> [Instruction] Rewrite the entries below, replacing every occurrence of "How do I perform" with "How do I carry out" and leaving everything else unchanged.

[Word and element location data]
::::
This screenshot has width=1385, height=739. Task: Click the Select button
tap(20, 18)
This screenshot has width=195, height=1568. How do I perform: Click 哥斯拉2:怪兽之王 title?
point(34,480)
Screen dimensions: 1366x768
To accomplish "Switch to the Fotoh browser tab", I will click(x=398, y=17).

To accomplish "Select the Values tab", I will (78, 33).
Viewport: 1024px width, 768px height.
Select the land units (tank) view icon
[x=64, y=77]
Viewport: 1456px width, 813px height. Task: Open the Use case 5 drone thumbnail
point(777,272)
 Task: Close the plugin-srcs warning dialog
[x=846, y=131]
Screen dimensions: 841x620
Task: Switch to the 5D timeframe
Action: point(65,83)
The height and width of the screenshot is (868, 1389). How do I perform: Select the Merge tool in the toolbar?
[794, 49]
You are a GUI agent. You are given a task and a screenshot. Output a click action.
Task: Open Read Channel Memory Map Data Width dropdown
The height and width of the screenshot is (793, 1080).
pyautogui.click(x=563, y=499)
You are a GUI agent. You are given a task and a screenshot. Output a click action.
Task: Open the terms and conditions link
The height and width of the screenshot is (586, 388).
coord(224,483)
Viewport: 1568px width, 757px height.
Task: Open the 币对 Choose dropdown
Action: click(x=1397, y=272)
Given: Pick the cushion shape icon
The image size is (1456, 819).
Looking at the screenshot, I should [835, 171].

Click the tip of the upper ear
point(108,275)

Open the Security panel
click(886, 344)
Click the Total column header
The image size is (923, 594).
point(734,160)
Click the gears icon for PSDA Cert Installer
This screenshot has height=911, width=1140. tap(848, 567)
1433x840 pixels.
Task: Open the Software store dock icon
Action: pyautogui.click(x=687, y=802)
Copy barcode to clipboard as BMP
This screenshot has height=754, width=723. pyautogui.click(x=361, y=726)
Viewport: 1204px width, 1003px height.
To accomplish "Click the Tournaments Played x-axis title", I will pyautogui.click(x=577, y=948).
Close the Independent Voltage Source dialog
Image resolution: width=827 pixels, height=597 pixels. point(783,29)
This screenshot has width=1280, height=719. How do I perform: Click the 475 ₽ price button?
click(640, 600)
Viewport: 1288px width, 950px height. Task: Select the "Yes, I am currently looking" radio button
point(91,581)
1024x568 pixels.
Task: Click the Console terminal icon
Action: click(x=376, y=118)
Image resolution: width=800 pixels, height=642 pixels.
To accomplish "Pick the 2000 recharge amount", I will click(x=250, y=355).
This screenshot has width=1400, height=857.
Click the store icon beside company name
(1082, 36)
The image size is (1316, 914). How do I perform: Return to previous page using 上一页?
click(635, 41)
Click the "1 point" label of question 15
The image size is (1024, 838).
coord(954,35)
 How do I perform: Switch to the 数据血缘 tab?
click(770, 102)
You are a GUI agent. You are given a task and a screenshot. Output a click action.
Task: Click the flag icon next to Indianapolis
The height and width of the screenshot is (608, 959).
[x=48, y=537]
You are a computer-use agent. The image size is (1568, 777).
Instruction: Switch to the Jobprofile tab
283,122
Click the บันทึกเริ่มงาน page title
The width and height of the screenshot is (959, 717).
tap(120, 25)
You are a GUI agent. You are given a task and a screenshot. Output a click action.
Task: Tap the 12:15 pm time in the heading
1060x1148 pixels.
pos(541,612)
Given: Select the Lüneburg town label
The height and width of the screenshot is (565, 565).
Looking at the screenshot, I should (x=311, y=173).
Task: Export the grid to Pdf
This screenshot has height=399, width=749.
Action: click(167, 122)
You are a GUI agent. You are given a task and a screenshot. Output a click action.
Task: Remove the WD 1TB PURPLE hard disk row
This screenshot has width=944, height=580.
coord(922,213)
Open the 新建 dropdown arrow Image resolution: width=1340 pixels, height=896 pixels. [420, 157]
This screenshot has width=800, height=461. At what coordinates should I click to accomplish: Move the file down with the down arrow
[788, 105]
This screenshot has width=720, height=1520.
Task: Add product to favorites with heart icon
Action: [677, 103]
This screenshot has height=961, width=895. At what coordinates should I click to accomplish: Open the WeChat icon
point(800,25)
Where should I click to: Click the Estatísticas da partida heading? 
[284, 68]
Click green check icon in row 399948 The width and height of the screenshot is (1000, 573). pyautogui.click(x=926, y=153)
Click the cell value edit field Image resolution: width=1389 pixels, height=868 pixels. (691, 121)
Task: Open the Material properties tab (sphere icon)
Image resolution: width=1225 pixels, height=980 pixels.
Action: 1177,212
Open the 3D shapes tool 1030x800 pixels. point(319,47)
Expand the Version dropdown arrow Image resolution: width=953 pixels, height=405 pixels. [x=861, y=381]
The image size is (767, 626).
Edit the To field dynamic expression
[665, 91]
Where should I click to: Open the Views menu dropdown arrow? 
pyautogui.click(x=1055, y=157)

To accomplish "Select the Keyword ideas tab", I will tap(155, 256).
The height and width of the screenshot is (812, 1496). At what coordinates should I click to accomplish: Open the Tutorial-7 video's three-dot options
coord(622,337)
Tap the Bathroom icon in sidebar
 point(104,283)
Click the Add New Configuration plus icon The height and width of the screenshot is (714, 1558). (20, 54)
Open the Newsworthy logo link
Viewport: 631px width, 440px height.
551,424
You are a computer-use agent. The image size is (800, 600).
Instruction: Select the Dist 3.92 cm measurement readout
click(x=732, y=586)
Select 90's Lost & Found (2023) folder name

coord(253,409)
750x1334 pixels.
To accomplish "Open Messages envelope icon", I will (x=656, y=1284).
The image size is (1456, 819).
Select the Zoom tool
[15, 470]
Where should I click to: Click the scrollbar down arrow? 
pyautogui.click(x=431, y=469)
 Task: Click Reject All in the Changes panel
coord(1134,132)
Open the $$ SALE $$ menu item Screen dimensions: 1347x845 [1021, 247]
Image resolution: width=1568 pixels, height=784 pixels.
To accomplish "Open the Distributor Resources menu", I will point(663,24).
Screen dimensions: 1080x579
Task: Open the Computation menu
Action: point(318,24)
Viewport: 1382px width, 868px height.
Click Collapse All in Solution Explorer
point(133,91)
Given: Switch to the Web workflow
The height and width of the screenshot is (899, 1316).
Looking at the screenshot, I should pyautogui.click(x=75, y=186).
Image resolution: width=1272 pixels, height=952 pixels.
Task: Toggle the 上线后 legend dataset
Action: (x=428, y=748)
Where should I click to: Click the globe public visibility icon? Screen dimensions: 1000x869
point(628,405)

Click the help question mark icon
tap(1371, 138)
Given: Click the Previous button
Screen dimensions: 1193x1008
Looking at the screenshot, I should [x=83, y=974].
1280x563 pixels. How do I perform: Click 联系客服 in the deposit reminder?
::::
> [Answer to the task]
This screenshot has width=1385, height=739. Task: Click the Select button
tap(20, 18)
This screenshot has width=195, height=1568. How do I carry out: Click 哥斯拉2:怪兽之王 title?
point(34,480)
Screen dimensions: 1366x768
To accomplish "Switch to the Fotoh browser tab", I will click(x=398, y=17).

To accomplish "Select the Values tab", I will (78, 33).
Viewport: 1024px width, 768px height.
Select the land units (tank) view icon
[x=64, y=77]
Viewport: 1456px width, 813px height. Task: Open the Use case 5 drone thumbnail
point(777,272)
 Task: Close the plugin-srcs warning dialog
[x=846, y=131]
Screen dimensions: 841x620
Task: Switch to the 5D timeframe
Action: point(65,83)
The height and width of the screenshot is (868, 1389). How do I carry out: Select the Merge tool in the toolbar?
[794, 49]
You are a GUI agent. You are given a task and a screenshot. Output a click action.
Task: Open Read Channel Memory Map Data Width dropdown
The height and width of the screenshot is (793, 1080).
pyautogui.click(x=563, y=499)
You are a GUI agent. You are given a task and a screenshot. Output a click action.
Task: Open the terms and conditions link
The height and width of the screenshot is (586, 388).
coord(224,483)
Viewport: 1568px width, 757px height.
Task: Open the 币对 Choose dropdown
Action: click(x=1397, y=272)
Given: Pick the cushion shape icon
The image size is (1456, 819).
Looking at the screenshot, I should [835, 171].

Click the tip of the upper ear
point(108,275)

Open the Security panel
click(886, 344)
Click the Total column header
The image size is (923, 594).
point(734,160)
Click the gears icon for PSDA Cert Installer
This screenshot has height=911, width=1140. tap(848, 567)
1433x840 pixels.
Task: Open the Software store dock icon
Action: pyautogui.click(x=687, y=802)
Copy barcode to clipboard as BMP
This screenshot has height=754, width=723. pyautogui.click(x=361, y=726)
Viewport: 1204px width, 1003px height.
To accomplish "Click the Tournaments Played x-axis title", I will pyautogui.click(x=577, y=948).
Close the Independent Voltage Source dialog
Image resolution: width=827 pixels, height=597 pixels. point(783,29)
This screenshot has width=1280, height=719. How do I carry out: Click the 475 ₽ price button?
click(640, 600)
Viewport: 1288px width, 950px height. Task: Select the "Yes, I am currently looking" radio button
point(91,581)
1024x568 pixels.
Task: Click the Console terminal icon
Action: click(x=376, y=118)
Image resolution: width=800 pixels, height=642 pixels.
To accomplish "Pick the 2000 recharge amount", I will click(x=250, y=355).
This screenshot has width=1400, height=857.
Click the store icon beside company name
(1082, 36)
The image size is (1316, 914). How do I carry out: Return to previous page using 上一页?
click(635, 41)
Click the "1 point" label of question 15
The image size is (1024, 838).
coord(954,35)
 How do I carry out: Switch to the 数据血缘 tab?
click(770, 102)
You are a GUI agent. You are given a task and a screenshot. Output a click action.
Task: Click the flag icon next to Indianapolis
The height and width of the screenshot is (608, 959).
[x=48, y=537]
You are a computer-use agent. The image size is (1568, 777).
Instruction: Switch to the Jobprofile tab
283,122
Click the บันทึกเริ่มงาน page title
The width and height of the screenshot is (959, 717).
tap(120, 25)
You are a GUI agent. You are given a task and a screenshot. Output a click action.
Task: Tap the 12:15 pm time in the heading
1060x1148 pixels.
pos(541,612)
Given: Select the Lüneburg town label
The height and width of the screenshot is (565, 565).
Looking at the screenshot, I should (x=311, y=173).
Task: Export the grid to Pdf
This screenshot has height=399, width=749.
Action: click(167, 122)
You are a GUI agent. You are given a task and a screenshot. Output a click action.
Task: Remove the WD 1TB PURPLE hard disk row
This screenshot has width=944, height=580.
coord(922,213)
Open the 新建 dropdown arrow Image resolution: width=1340 pixels, height=896 pixels. [420, 157]
This screenshot has width=800, height=461. At what coordinates should I click to accomplish: Move the file down with the down arrow
[788, 105]
This screenshot has width=720, height=1520.
Task: Add product to favorites with heart icon
Action: [677, 103]
This screenshot has height=961, width=895. At what coordinates should I click to accomplish: Open the WeChat icon
point(800,25)
Where should I click to: Click the Estatísticas da partida heading? 
[284, 68]
Click green check icon in row 399948 The width and height of the screenshot is (1000, 573). pyautogui.click(x=926, y=153)
Click the cell value edit field Image resolution: width=1389 pixels, height=868 pixels. (691, 121)
Task: Open the Material properties tab (sphere icon)
Image resolution: width=1225 pixels, height=980 pixels.
Action: 1177,212
Open the 3D shapes tool 1030x800 pixels. point(319,47)
Expand the Version dropdown arrow Image resolution: width=953 pixels, height=405 pixels. [x=861, y=381]
The image size is (767, 626).
Edit the To field dynamic expression
[665, 91]
Where should I click to: Open the Views menu dropdown arrow? 
pyautogui.click(x=1055, y=157)

To accomplish "Select the Keyword ideas tab", I will tap(155, 256).
The height and width of the screenshot is (812, 1496). At what coordinates should I click to accomplish: Open the Tutorial-7 video's three-dot options
coord(622,337)
Tap the Bathroom icon in sidebar
 point(104,283)
Click the Add New Configuration plus icon The height and width of the screenshot is (714, 1558). (20, 54)
Open the Newsworthy logo link
Viewport: 631px width, 440px height.
551,424
You are a computer-use agent. The image size is (800, 600).
Instruction: Select the Dist 3.92 cm measurement readout
click(x=732, y=586)
Select 90's Lost & Found (2023) folder name

coord(253,409)
750x1334 pixels.
To accomplish "Open Messages envelope icon", I will (x=656, y=1284).
The image size is (1456, 819).
Select the Zoom tool
[15, 470]
Where should I click to: Click the scrollbar down arrow? 
pyautogui.click(x=431, y=469)
 Task: Click Reject All in the Changes panel
coord(1134,132)
Open the $$ SALE $$ menu item Screen dimensions: 1347x845 [1021, 247]
Image resolution: width=1568 pixels, height=784 pixels.
To accomplish "Open the Distributor Resources menu", I will point(663,24).
Screen dimensions: 1080x579
Task: Open the Computation menu
Action: point(318,24)
Viewport: 1382px width, 868px height.
Click Collapse All in Solution Explorer
point(133,91)
Given: Switch to the Web workflow
The height and width of the screenshot is (899, 1316).
Looking at the screenshot, I should pyautogui.click(x=75, y=186).
Image resolution: width=1272 pixels, height=952 pixels.
Task: Toggle the 上线后 legend dataset
Action: (x=428, y=748)
Where should I click to: Click the globe public visibility icon? Screen dimensions: 1000x869
point(628,405)

Click the help question mark icon
tap(1371, 138)
Given: Click the Previous button
Screen dimensions: 1193x1008
Looking at the screenshot, I should [x=83, y=974].
1280x563 pixels. How do I carry out: Click 联系客服 in the deposit reminder?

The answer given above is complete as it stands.